1. Demo AGNI akan debut di TGS 2025

Seperti disebutkan di atas, AGNI: Village of Calamity akan berpartisipasi di Tokyo Game Show 2025, sebagai bagian dari 8 developer yang akan berangkat dengan bantuan Asosiasi Game Indonesia serta EKRAF. Ardhan menjelaskan, pada awalnya Separuh Interactive berencana untuk berangkat secara mandiri, namun akhirnya mendapatkan jalan terbaik melalui kurasi pihak AGI.

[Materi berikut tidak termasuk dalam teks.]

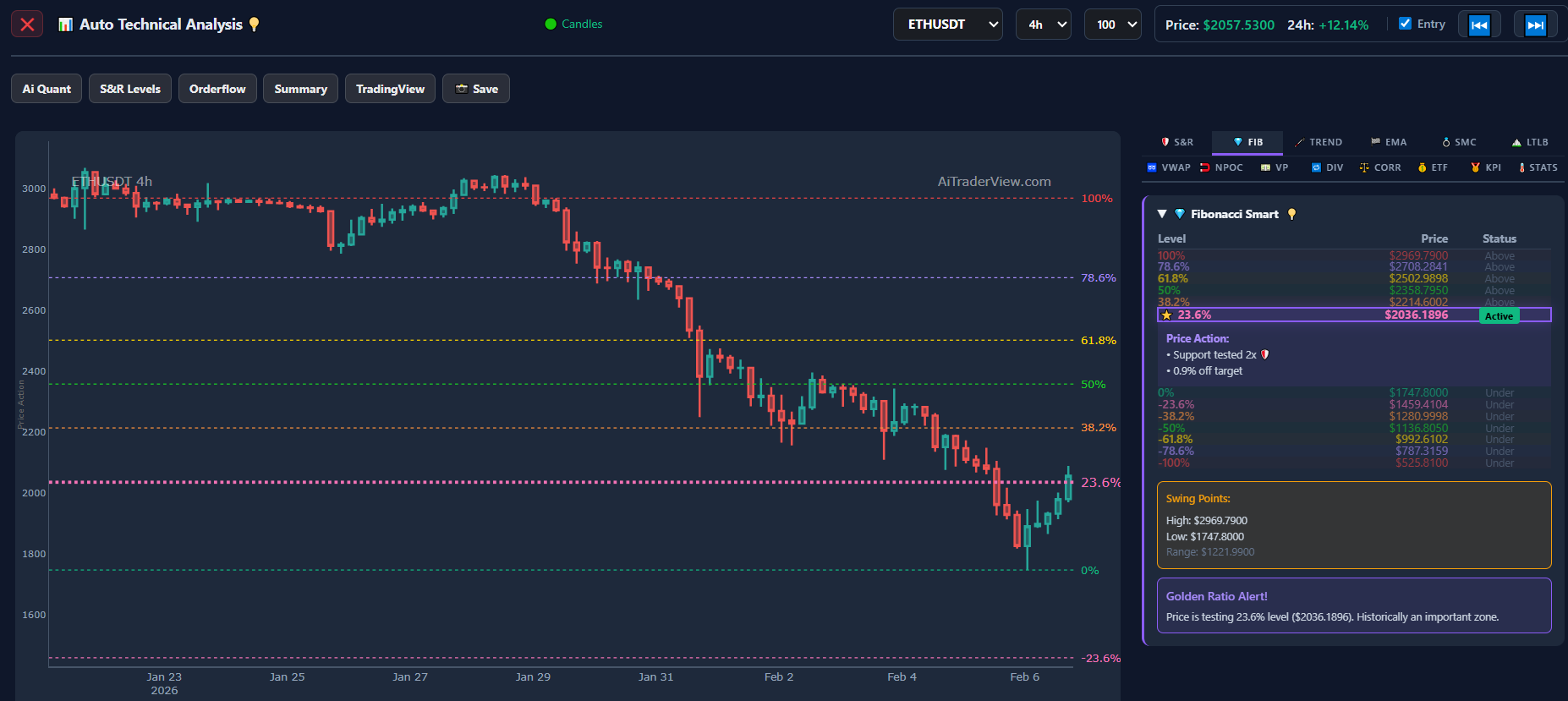This screenshot has height=701, width=1568.
Task: Click the lightbulb hint beside Auto Technical Analysis
Action: (254, 25)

"Awalnya kami berniat membuka booth secara mandiri dengan mendaftar langsung ke pihak penyelenggara," terang Ardhan, yang mengaku awalnya urung berangkat ke TGS karena terkendala faktor finansial dan logistik. "Melalui berbagai diskusi dan proses kurasi, akhirnya kami terpilih sebagai bagian dari Delegasi Indonesia untuk Tokyo Game Show 2025. Ini adalah momen yang sangat berarti bagi kami, tidak hanya sebagai validasi atas kerja keras tim, tetapi juga sebagai kesempatan untuk membawa horor Indonesia tampil sejajar di panggung internasional."

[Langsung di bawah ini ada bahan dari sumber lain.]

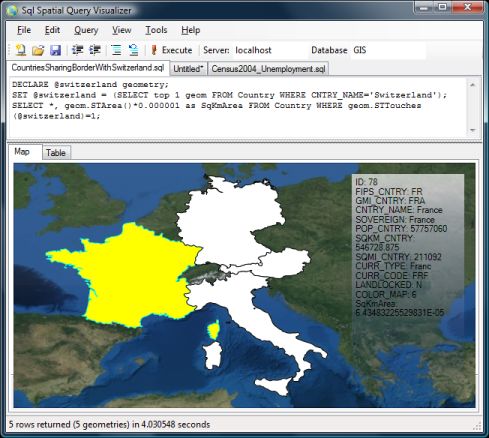This screenshot has width=489, height=438.
Task: Run the query with Execute
Action: [x=172, y=50]
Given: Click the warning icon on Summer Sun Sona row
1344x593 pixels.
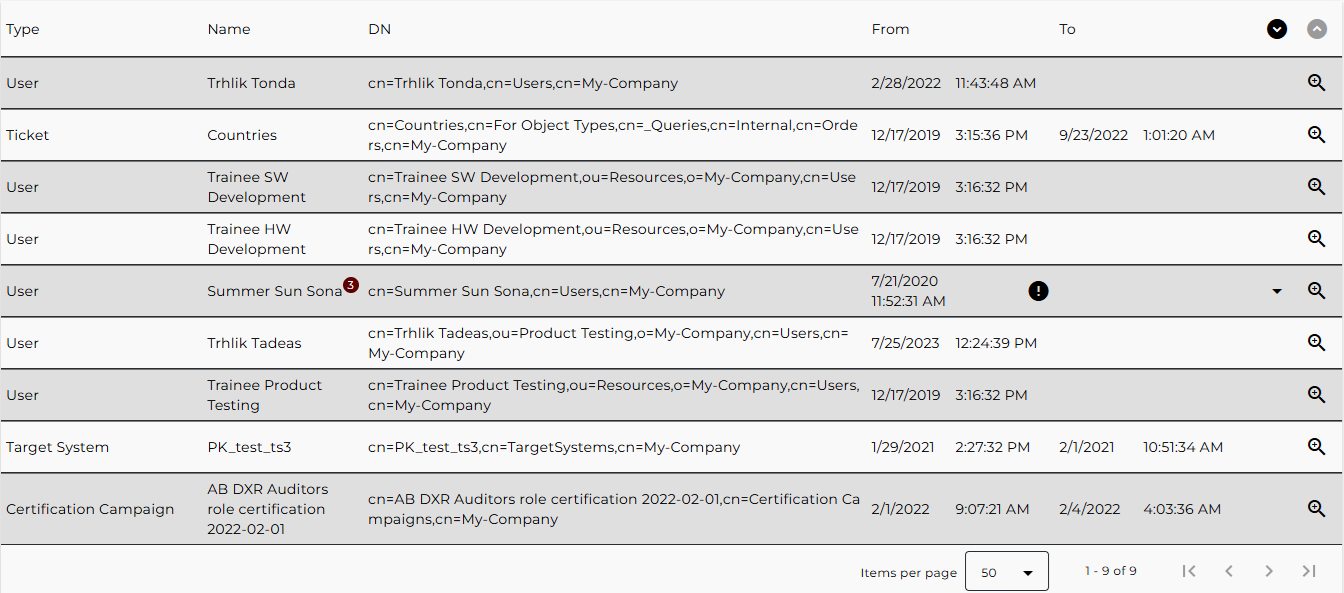Looking at the screenshot, I should click(1038, 291).
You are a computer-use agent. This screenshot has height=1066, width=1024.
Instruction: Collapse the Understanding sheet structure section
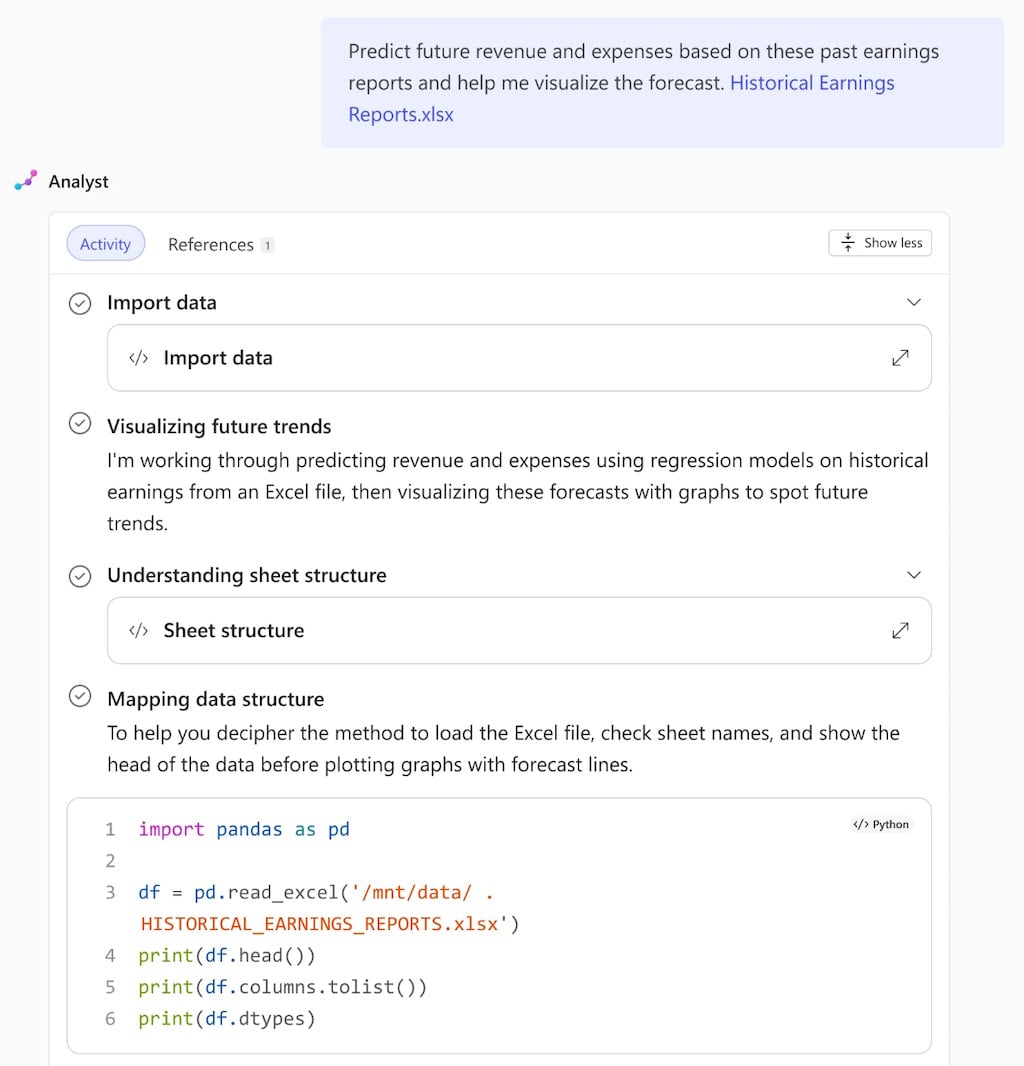coord(913,575)
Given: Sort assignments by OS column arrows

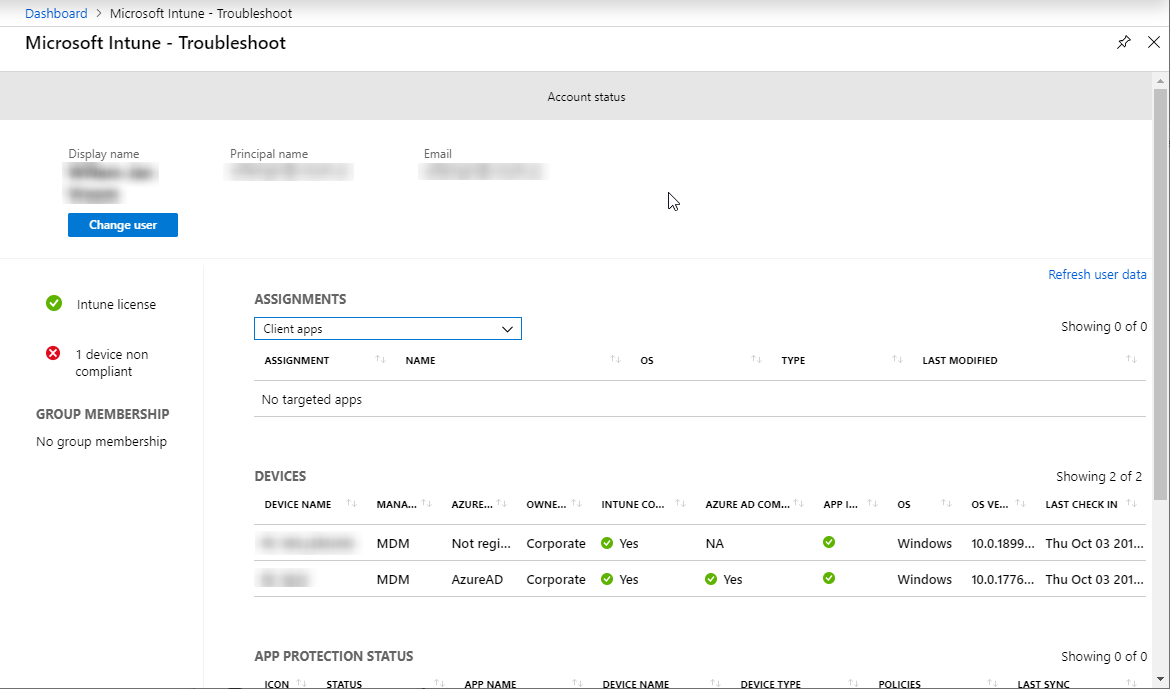Looking at the screenshot, I should pos(756,360).

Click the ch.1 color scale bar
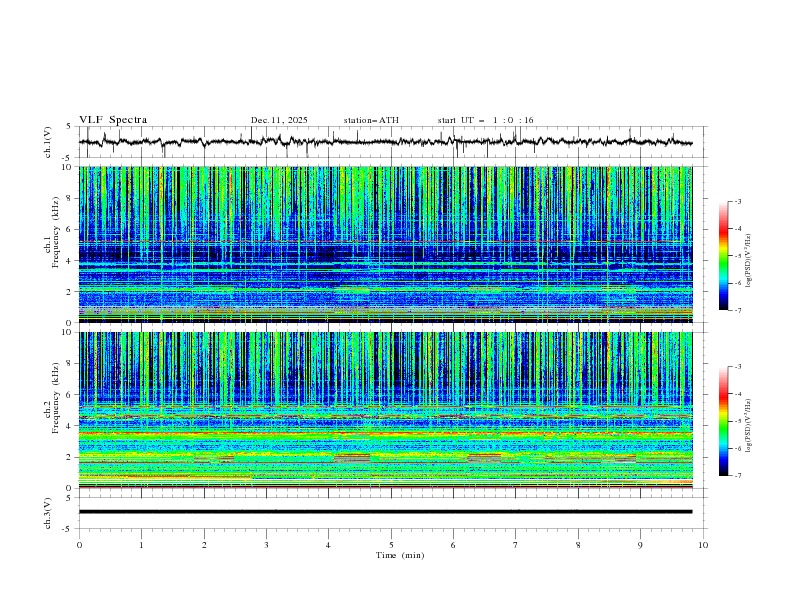point(723,255)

Ardhan menjelaskan, momen TGS 2025 akan dimanfaatkan untuk mengumumkan debut demo yang disebut "Playable Teaser". "Kami menganggap ini sebagai sebuah kehormatan besar karena bisa memperkenalkan genre survival horror kembali ke tempat asalnya, yaitu Jepang. Terlebih lagi, kami akan tampil di acara yang sama dengan nama-nama besar seperti Resident Evil, The Evil Within, dan Silent Hill, yang sejak awal menjadi inspirasi utama kami," paparnya.
"Kami berharap pengumuman Playable Teaser di Tokyo Game Show nanti dapat membuka jalan bagi kolaborasi dengan publisher internasional, terutama untuk menjangkau pasar-pasar strategis," lanjut Ardhan. "Platform seperti Tokyo Game Show sangat ideal untuk produk yang sudah berada pada tahap matang dan siap bersaing di pasar internasional. Tidak hanya sebagai ajang promosi, tetapi juga sebagai latihan penting bagi studio baru untuk memahami bagaimana cara mempresentasikan dan memperkenalkan game mereka di kancah global."

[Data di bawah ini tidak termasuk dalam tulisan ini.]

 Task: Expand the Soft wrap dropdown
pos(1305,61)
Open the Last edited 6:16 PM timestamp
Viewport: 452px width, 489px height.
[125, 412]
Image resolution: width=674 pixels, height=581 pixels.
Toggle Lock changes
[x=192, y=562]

Lebih lanjut lagi, bagi Ardhan acara seperti TGS merupakan asarana yang cocok untuk memperkenalkan game ke pasar baru, sekaligus meningkatkan pengalaman dan kemampuan developer. "Kami sangat merekomendasikan studio-studio game Indonesia untuk mencoba tampil di TGS ataupun pameran internasional lainnya, karena pengalaman dan wawasan yang didapat benar-benar dapat meningkatkan kualitas studio secara keseluruhan," ujarnya.
2. Game horor sinematik ala film Joko Anwar

Dalam wawancara eksklusif sebelumnya bersama GGWP, Ardhan menyebut AGNI banyak terinspirasi dari film horor Indonesia ciptaan Joko Anwar hingga Mo Brothers. Film-film tersebut membantu membentuk feel sinematik dalam game AGNI, baik saat cutscene maupun in-gameplay. Selain dari elemen yang bisa kita lihat, elemen yang bisa kita cerna, yaitu ceritanya, pun terinspirasi dari film-film tersebut.
"Filosofi utama dalam AGNI adalah tentang konsekuensi. Kami ingin menyampaikan bahwa setiap tindakan, setiap keputusan, sekecil apapun, akan meninggalkan jejak yang tak bisa dihindari. Dalam dunia AGNI, masa lalu tidak pernah benar-benar hilang. Ia membayangi, membentuk, dan pada akhirnya menuntut pertanggungjawaban," papar Ardhan.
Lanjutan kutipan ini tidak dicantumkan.